There are currently four different ways to define routes:

Name Description
route Used to define route between host/router
zoneRoute Used to define route between different zones
bypassRoute Used to supersede normal routes as calculated by the network model between host/router; e.g., can be used to use a route that is not the shortest path for any of the shortest-path routing models.
bypassZoneRoute Used in the same way as bypassRoute, but for zones

Basically all those tags will contain an (ordered) list of references to link that compose the route you want to define.

Consider the example below:

<route src="Alice" dst="Bob">
        <link_ctn id="link1"/>
        <link_ctn id="link2"/>
        <link_ctn id="link3"/>
</route>

The route here from host Alice to Bob will be first link1, then link2, and finally link3. What about the reverse route? Route and ASroute have an optional attribute symmetrical, that can be either YES or NO. YES means that the reverse route is the same route in the inverse order, and is set to YES by default. Note that this is not the case for bypass*Route, as it is more probable that you want to bypass only one default route.

→ Questions
1 – In the text on defining routes, what is the default setting of the symmetrical attribute?
2 – Retype the passage of the text on defining routes starting at "Consider the example" and ending at "one default route.".

→ Stored data
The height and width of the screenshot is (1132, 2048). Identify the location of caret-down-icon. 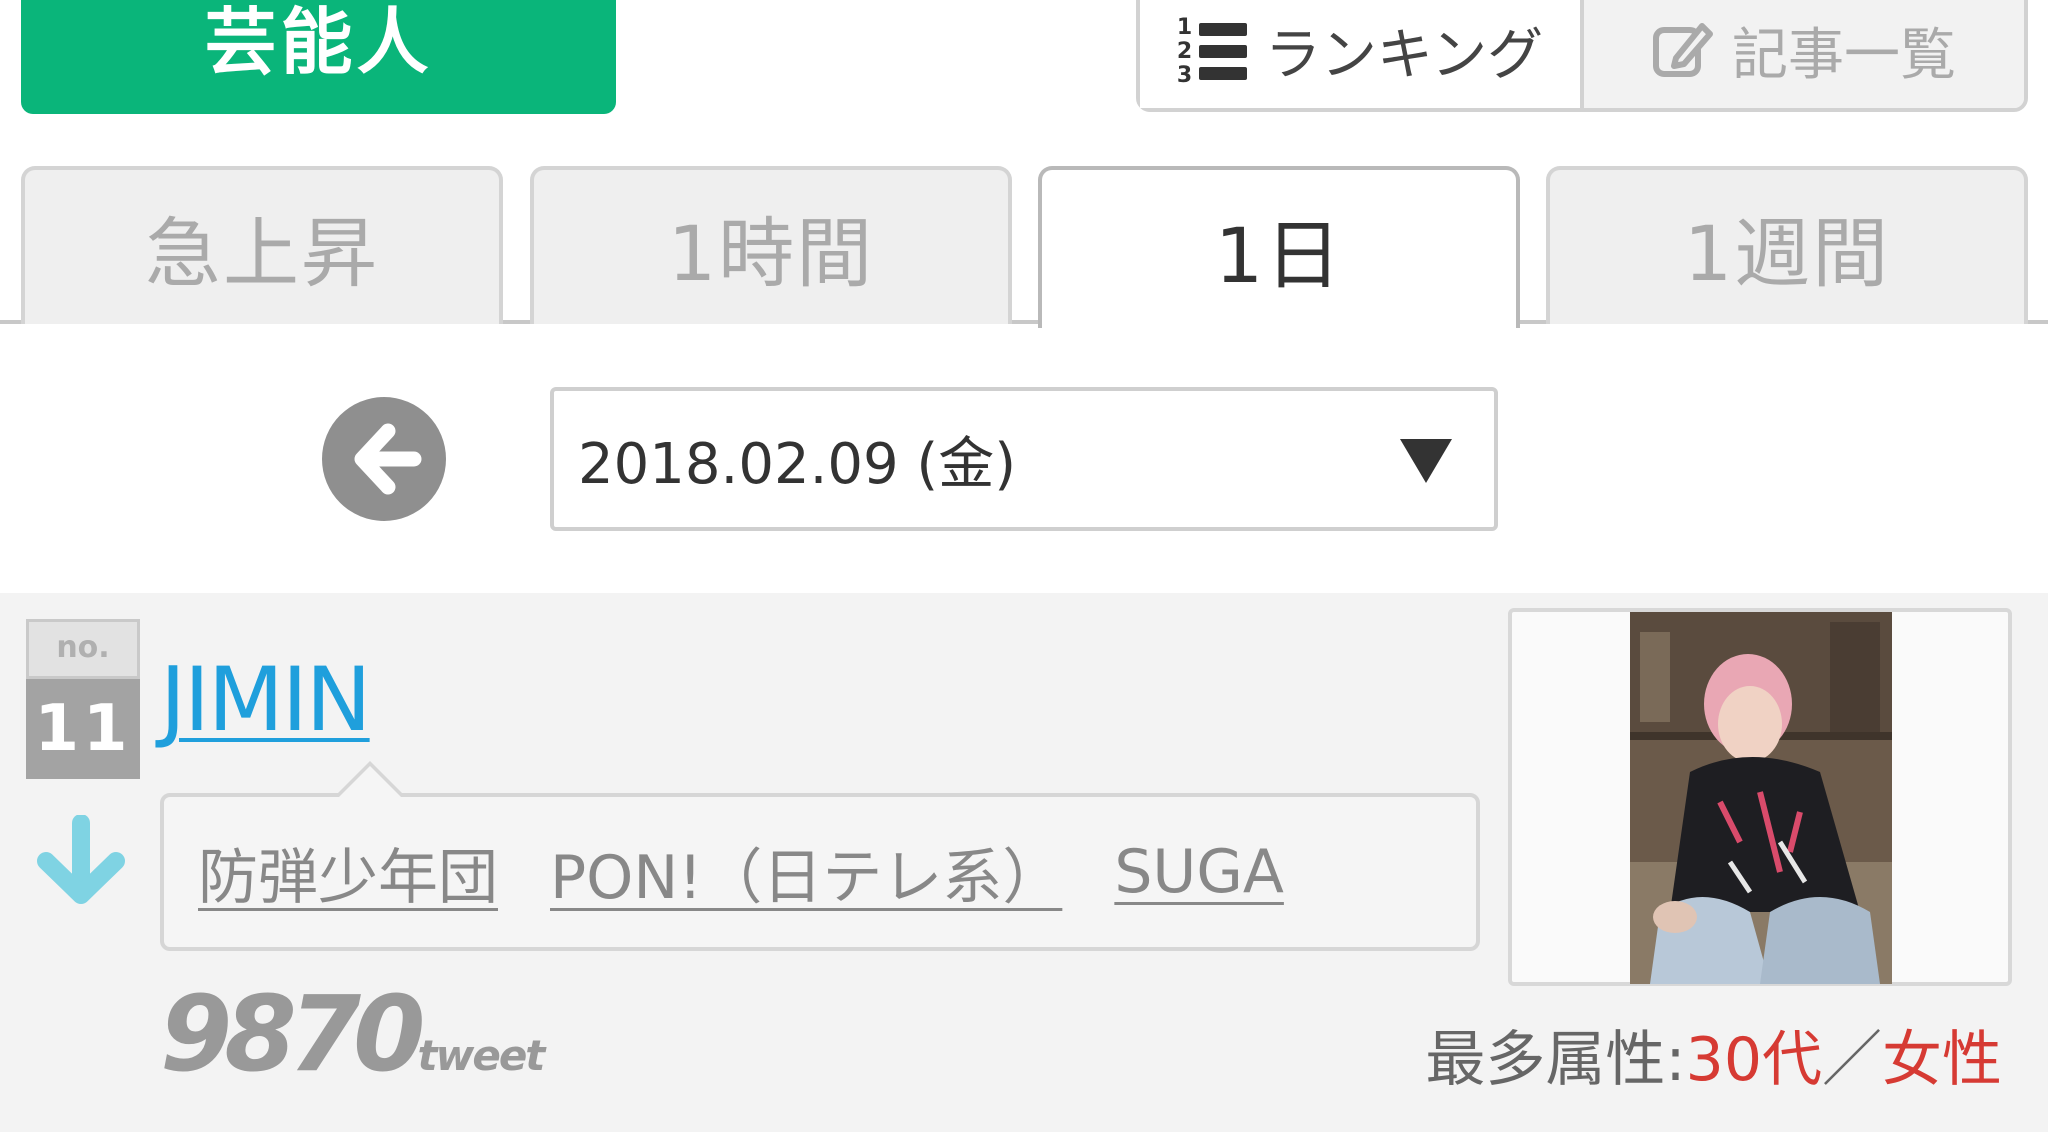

---

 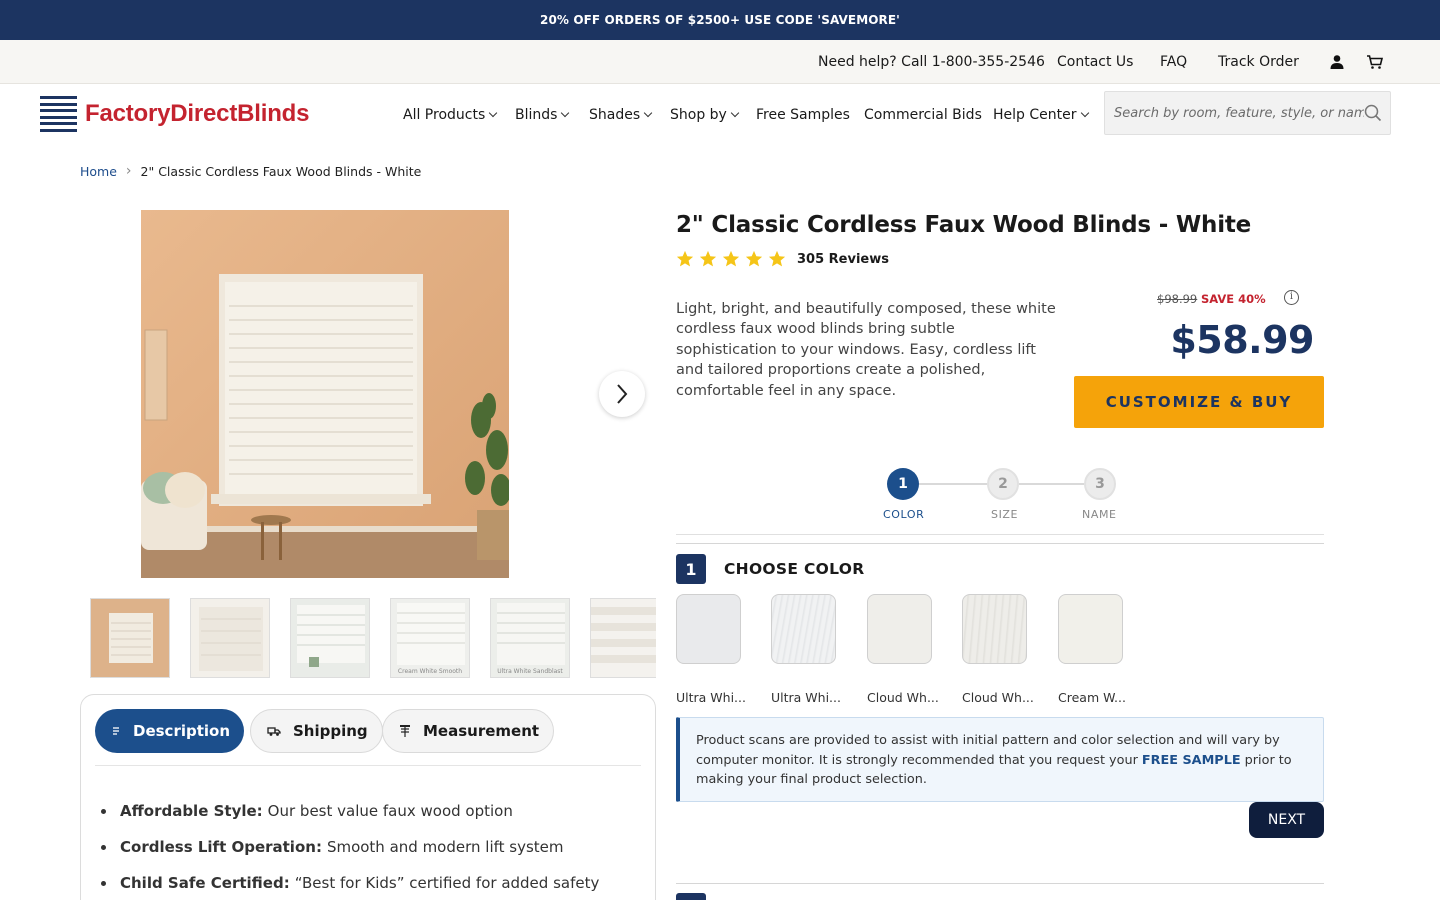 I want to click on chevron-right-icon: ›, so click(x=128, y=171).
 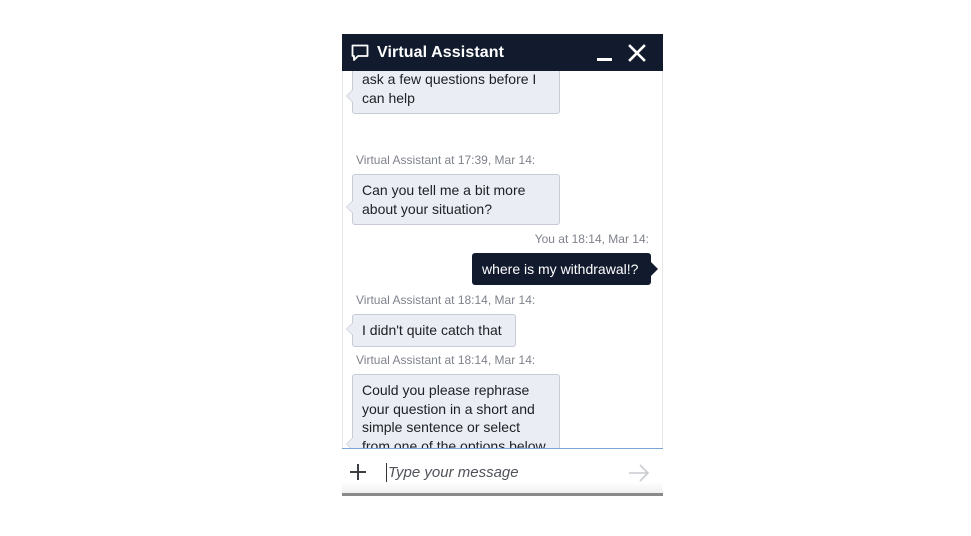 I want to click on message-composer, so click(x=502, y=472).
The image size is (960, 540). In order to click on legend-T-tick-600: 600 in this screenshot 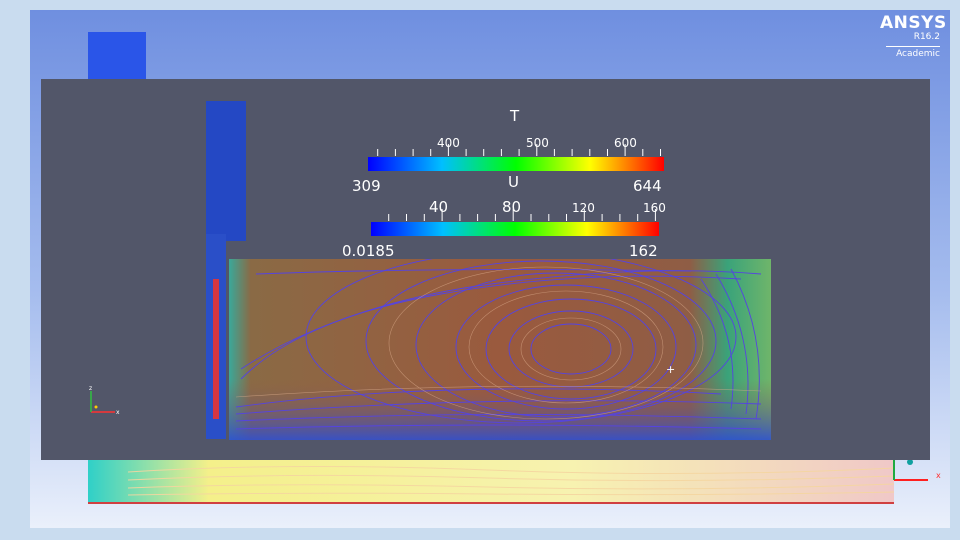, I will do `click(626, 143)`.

→ Solutions to the exercise
1 – YES

2 –
Consider the example below:

<route src="Alice" dst="Bob">
        <link_ctn id="link1"/>
        <link_ctn id="link2"/>
        <link_ctn id="link3"/>
</route>

The route here from host Alice to Bob will be first link1, then link2, and finally link3. What about the reverse route? Route and ASroute have an optional attribute symmetrical, that can be either YES or NO. YES means that the reverse route is the same route in the inverse order, and is set to YES by default. Note that this is not the case for bypass*Route, as it is more probable that you want to bypass only one default route.